Do we need this term? One of the clearest distinctions between poetry and prose, in my mind, has always been that prose is assigned a truth value--fiction or nonfiction--while poetry is not categorized in such terms. Does attaching the "lyric" modifier shift our expectations, allowing the essay to straddle truth values? Can an essay contain fictional conventions, or does that mean it has become a short story, albeit one rooted in fact? Readers of John D'Agata's The Lifespan of a Fact or John Jeremiah Sullivan's Pulphead, specifically "Violence of the Lambs," might find this a resonant question, and in a brief piece for The Lit Pub, Roxane Gay argued that the perceptible "playfulness and manipulation of a world" is at the very core of the lyric essay's appeal. 

In poetry, we use the word lyric to denote a particular attention to the "I"; the speaker's thoughts and perceptions are the central draw, rather than the culmination of a story. The poem's energy spins around a fixed point, rather than arc-ing from A to Z. Is a blurring of reportable fact the inevitable consequence of emphasizing the "lyric" in an essay? 

I'm fascinated by the texture of truth, the way we establish authenticity and authority on the page.
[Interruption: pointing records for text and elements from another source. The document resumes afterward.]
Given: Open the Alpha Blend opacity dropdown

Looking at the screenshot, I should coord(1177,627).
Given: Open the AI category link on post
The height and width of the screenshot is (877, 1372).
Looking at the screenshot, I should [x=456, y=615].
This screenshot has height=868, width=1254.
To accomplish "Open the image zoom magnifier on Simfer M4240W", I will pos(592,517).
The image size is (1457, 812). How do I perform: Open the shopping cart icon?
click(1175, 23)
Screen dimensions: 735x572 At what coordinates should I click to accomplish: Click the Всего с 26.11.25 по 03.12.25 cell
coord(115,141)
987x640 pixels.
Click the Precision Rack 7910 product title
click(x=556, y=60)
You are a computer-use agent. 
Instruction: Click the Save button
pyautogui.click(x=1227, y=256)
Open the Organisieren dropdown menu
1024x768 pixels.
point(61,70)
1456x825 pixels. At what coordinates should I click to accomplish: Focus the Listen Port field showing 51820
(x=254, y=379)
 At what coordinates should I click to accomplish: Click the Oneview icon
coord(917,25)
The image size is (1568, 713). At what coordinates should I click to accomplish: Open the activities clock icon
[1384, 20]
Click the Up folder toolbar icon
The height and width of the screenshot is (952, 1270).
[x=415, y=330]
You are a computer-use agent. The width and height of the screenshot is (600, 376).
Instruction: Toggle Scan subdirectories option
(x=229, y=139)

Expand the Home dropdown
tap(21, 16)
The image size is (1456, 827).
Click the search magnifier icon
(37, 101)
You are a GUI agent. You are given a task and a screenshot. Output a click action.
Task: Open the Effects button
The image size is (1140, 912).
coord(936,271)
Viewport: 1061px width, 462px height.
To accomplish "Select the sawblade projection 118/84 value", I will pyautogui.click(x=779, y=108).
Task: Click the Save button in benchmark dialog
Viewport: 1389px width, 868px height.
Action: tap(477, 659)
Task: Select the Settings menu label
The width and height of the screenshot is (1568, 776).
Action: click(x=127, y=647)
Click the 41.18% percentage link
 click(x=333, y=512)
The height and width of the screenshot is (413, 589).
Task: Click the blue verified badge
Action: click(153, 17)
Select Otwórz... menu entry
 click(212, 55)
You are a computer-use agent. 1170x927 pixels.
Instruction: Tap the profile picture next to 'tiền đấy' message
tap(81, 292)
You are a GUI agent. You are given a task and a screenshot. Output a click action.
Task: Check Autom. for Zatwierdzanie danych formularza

Regardless of whether the "lyric essay" is taught one hundred years from now, the term is a potent description of contemporary American aesthetics toward the last two decades of personal writing and, I suspect, for at least the next decade to come. All the writers mentioned above are worth your time, consideration, and consternation. I'll leave it at that; these are just some notes toward a larger discussion.